O “13 de julho de 1924”, que às vésperas do Cinquentenário não havia encontrado seu historiador (cf. Calazans, 1991, p. 26), foi tratado em O Tenentismo em Sergipe de Ibarê Dantas (1974).[1] Essa obra figurou por dois meses numa lista de livros mais vendidos publicados pelo Jornal do Brasil mas, o seu grande mérito, para esse domínio específico, é ter inaugurado a “nova história política” local, ou pelo menos a “Ciência Política retrospectiva” (cf. Mauro, 1969, apud. Falcon,1997, p. 74), já que o seu autor identifica-se como continuador do professor Bonifácio Fortes: o pioneiro nos estudos de Ciência Política. O mesmo historiador prosseguiu explorando outras questões relevantes do período Republicano. Da dissertação de Mestrado surgiu A Revolução de 1930 (1983). Anos depois, produziu Coronelismo e dominação (1987) e Os partidos políticos em Sergipe (1989). A Tutela Militar, publicada em 1997, examina o período recente da nossa história (1964/1984), apresentando uma versão de “como a ordem autoritária reproduziu-se em Sergipe e a quem beneficiou. Com essas obras, estabeleceram-se as bases para a construção de uma síntese compreensiva a respeito dos fenômenos eleitorais, dos sistemas partidários e de uma visão mais ampla sobre a relação Estado/sociedade civil/sociedade política em Sergipe.
Nos cursos de graduação da UFS, infelizmente, não há produção numerosa tematizado o universo da política. Os trabalhos nesse campo exploram as lutas entre grupos políticos como os “Pebas” e “Cabaús”, “Saramandaia” e “Bole-Bole”, a memória de partidos como o PT, PCB, UDN, a atividade política nos governos de Inglês de Souza, Rodrigues Dória e Siqueira de Menezes (cf. Franco, 1982), e a questão de gênero e política partidária. (cf. Ferreira, 1997; Leite, 2000; Menezes, 1999; Ribeiro, ?; Santos, L., 1998; Santos G., 1997; Santos J., 1996, Silva, M., 1999). Na Pós-Graduação da UFS, apenas os alunos Antônio Carlos dos Santos e Frederico Lisboa Romão e ocuparam-se da área, produzindo dissertações sobre o coronelismo e organização sindical. (cf. Santos, A. 1993). Pelo menos um desses trabalhos veio a público em forma de livro: Na trama da História: o movimento operário de Sergipe, de Frederico Lisboa Romão (1999 e 2000).

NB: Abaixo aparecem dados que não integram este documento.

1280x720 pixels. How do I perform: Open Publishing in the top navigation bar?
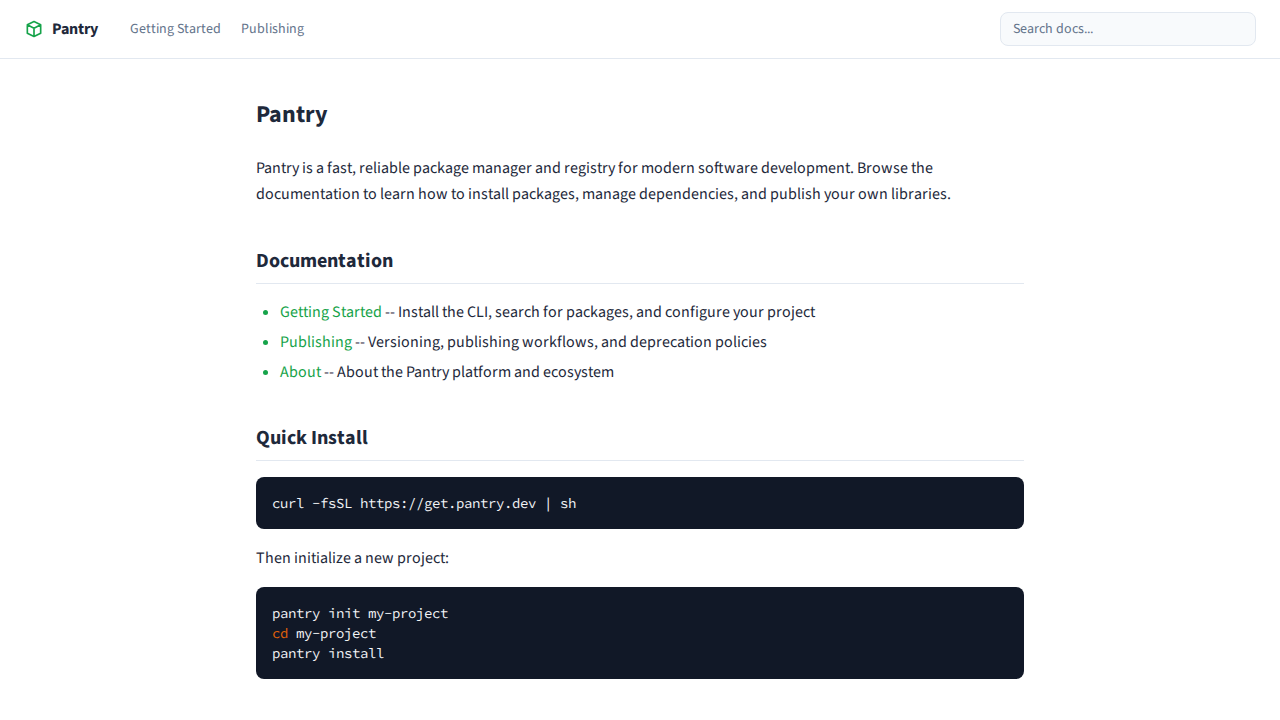click(272, 29)
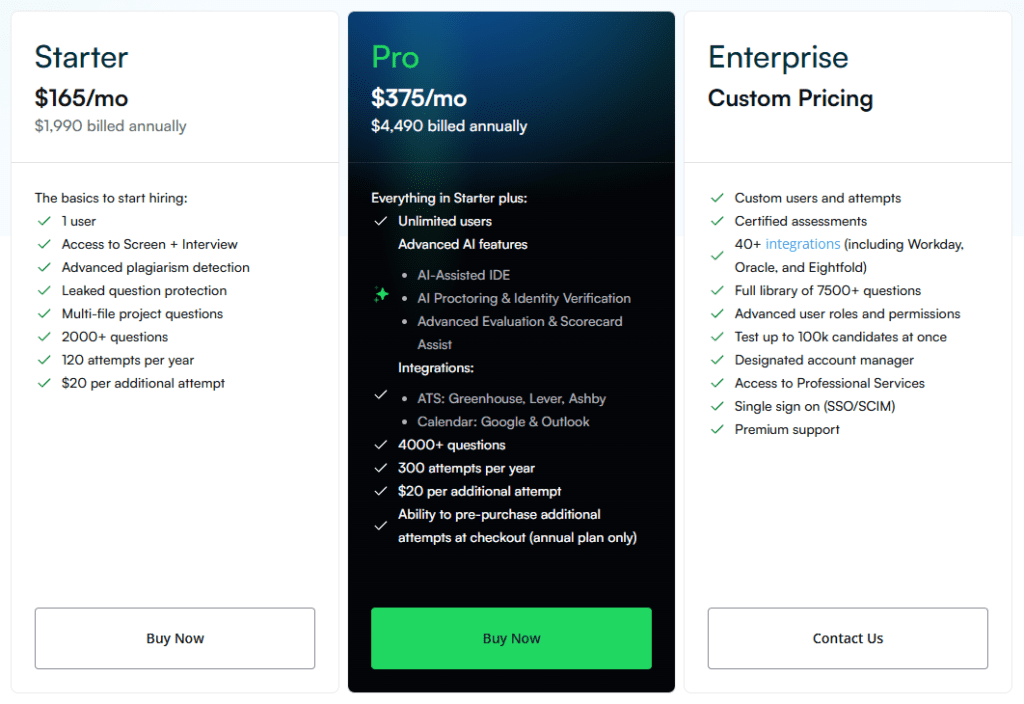1024x704 pixels.
Task: Click Contact Us for Enterprise pricing
Action: click(847, 638)
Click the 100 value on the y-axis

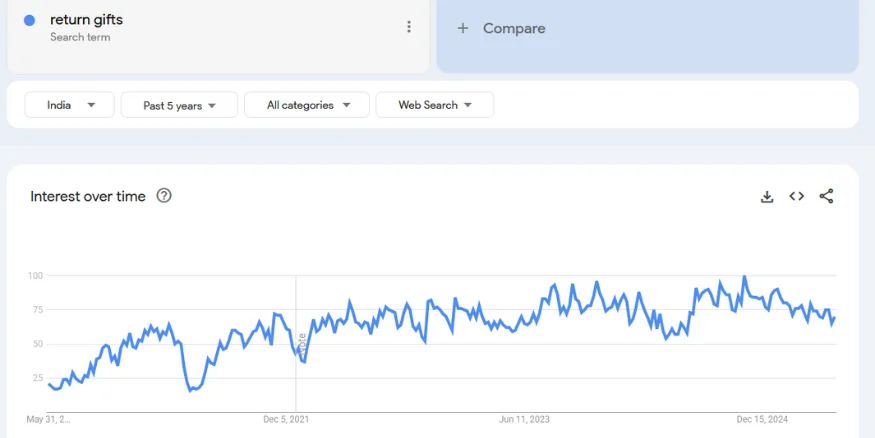pos(35,275)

Longe dos autores citados e fora da Universidade, a história política recupera o seu aspecto factual, episódico e individual. Com tais características, duas tendências podem ser identificadas: a primeira encara a História Política como um conjunto de fatos realisticamente dispostos nos documentos e manipulados pelo historiador de forma linear. Assim, a obra transforma-se num inventário, bem organizado, de fatos e fontes, a serviço de outros pesquisadores. Esse é o exemplo da História Política de Sergipe de Ariosvaldo Figueiredo (1986) que já publicou sete dos oito volumes programados. A segunda tendência trabalha de maneira inversa (apesar de manter com a primeira os “ídolos do historiador” da “História Política tradicional”). Despreza as fontes e investe na interpretação impressionista das relações de poder, nas instituições clássicas do Executivo e do Legislativo. Esse tipo de escrita é também comum entre jornalistas. O melhor exemplo foi produzido por Kátia Santana (2001) sob o sugestivo título, Ecos da política: uma retrospectiva histórica do processo político de Sergipe – 1982/2000 Para citar este texto
FREITAS, Itamar. Diálogos com Calazans: A historiografia sobre Sergipe nos últimos 30 anos (A Política). Gazeta de Sergipe, Aracaju, p. 6-6, 12 mar. 2002.
Notas
[1] Esse livro foi reeditado pela Funcaju/J. Andrade em 1999.